If the majority of the American people knew (as they currently don’t) that we are burdening our grandchildren and generations yet unborn with hundreds of billions of dollars a year in debt right now so that current and future Social Security recipients can continue to receive uninterrupted and unaffected benefits, the political landscape surrounding the program and federal finances in general might be vastly different. We’ll never find out unless and until those who know the truth make the necessary points and arguments publicly.
As to Biden’s blithe blather about the dangers of privatization and the stock market, George W. Bush’s partial privatization proposal never involved forcing current seniors to invest in the stock market; in fact, it never required anyone to do so. Instead, it gave current workers well over a decade away from retirement the ability if they so wished to invest two percent of their gross pay in one or more passively managed stock, bond, or cash-equivalent mutual funds which would replicate the overall returns of their underlying indices.

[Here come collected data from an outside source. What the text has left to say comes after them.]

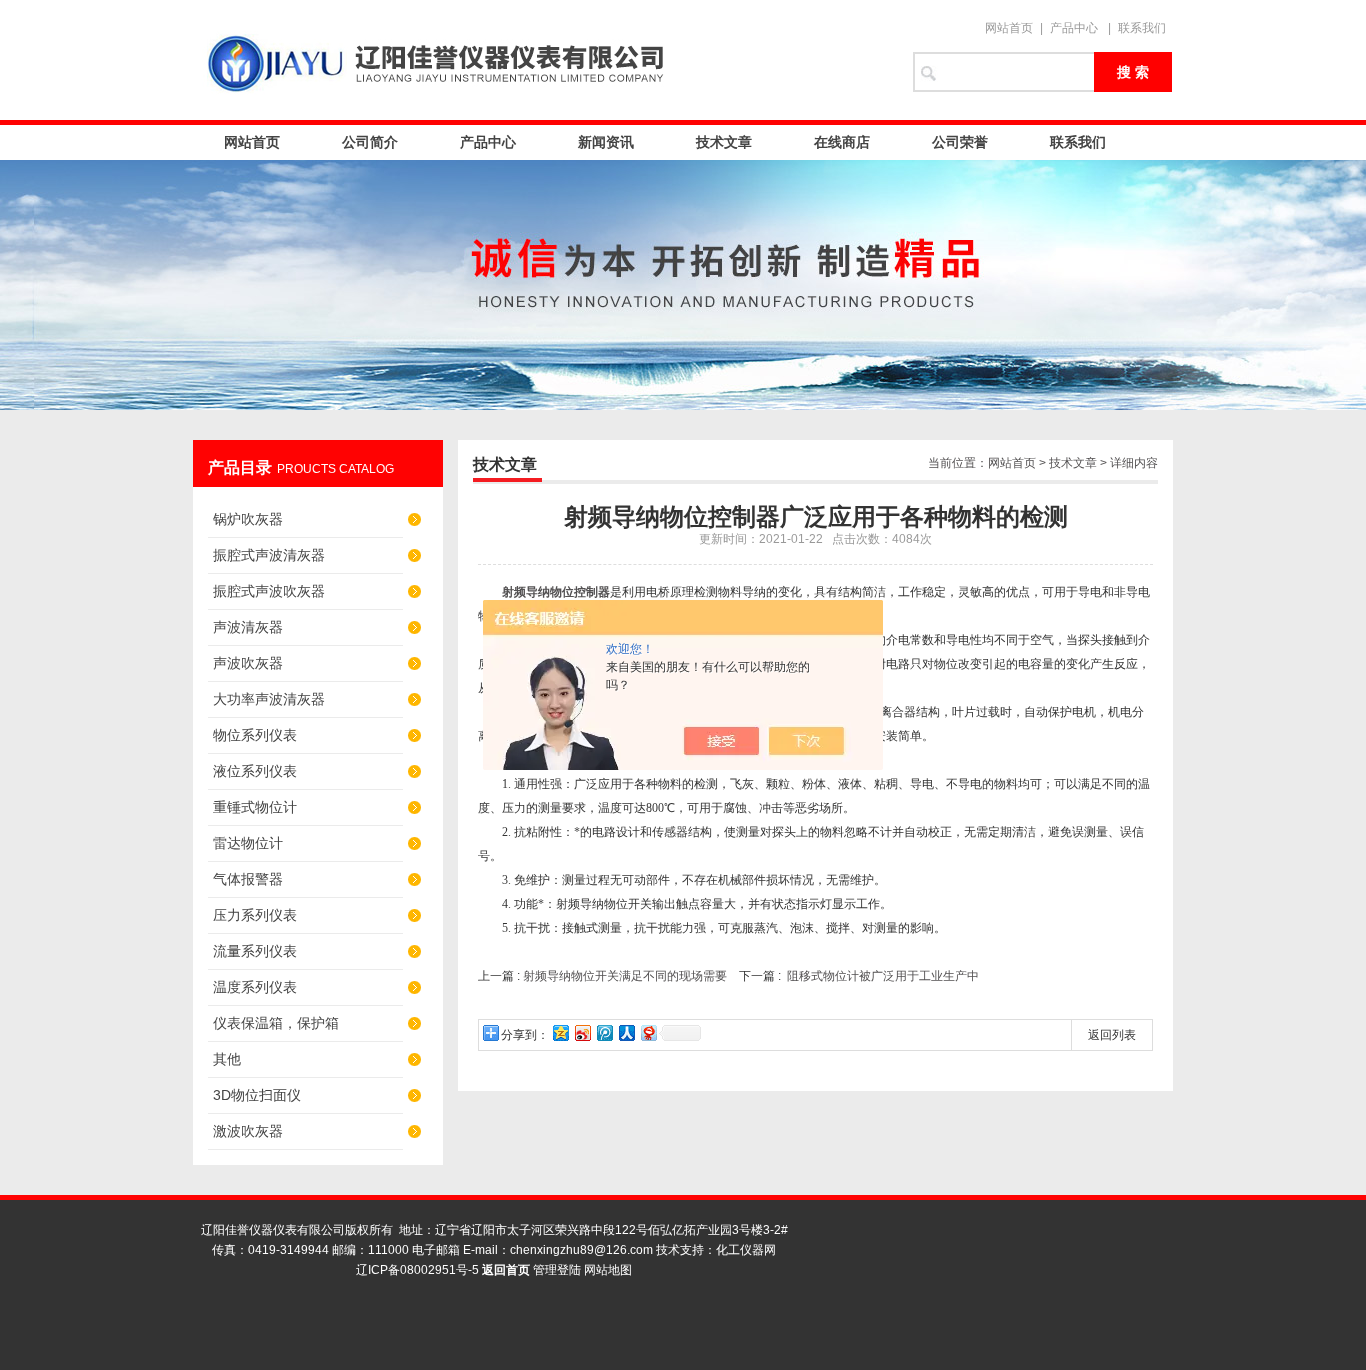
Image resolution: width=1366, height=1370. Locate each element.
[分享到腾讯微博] (604, 1032)
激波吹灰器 (248, 1131)
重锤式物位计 (255, 807)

As seen here, if someone making $50,000 a year had begun investing that 2% of earnings at the beginning of 2007 in an S&P 500 index fund, at the end of 2011 they would have had an estimated account value of over $5,200. That’s an annual return of less than 1 percent, but it’s not some kind of disastrous loss — and it occurred, as noted earlier, during the worst economy since Franklin Delano Roosevelt. Imagine how that account value could grow with a combination of several decades of continued investment and responsible leadership genuinely interested in growing the economy in Washington.
There is a significant political benefit to instituting partial privatization. Giving people the opportunity to invest a portion of their Social Security taxes could dramatically change the mindset of voters, who would become more interested in having the government pursue policies that would unshackle and grow the economy, better enabling their investments to continue growing.
Rest assured that the policies favored by the new investor class would not include continuing to give food stamps to people with more than adequate financial assets or whose incomes are way above the poverty line, passing out “Obama Phones” like candy to people who can afford to buy their own, and easing work requirements associated with traditional welfare. That’s what Obama, Biden, and Democrats, who do not hold “a somewhat similar position” to Romney and Ryan, really fear — an end to almost five decades of relentless Democratic vote-buying and cronyism.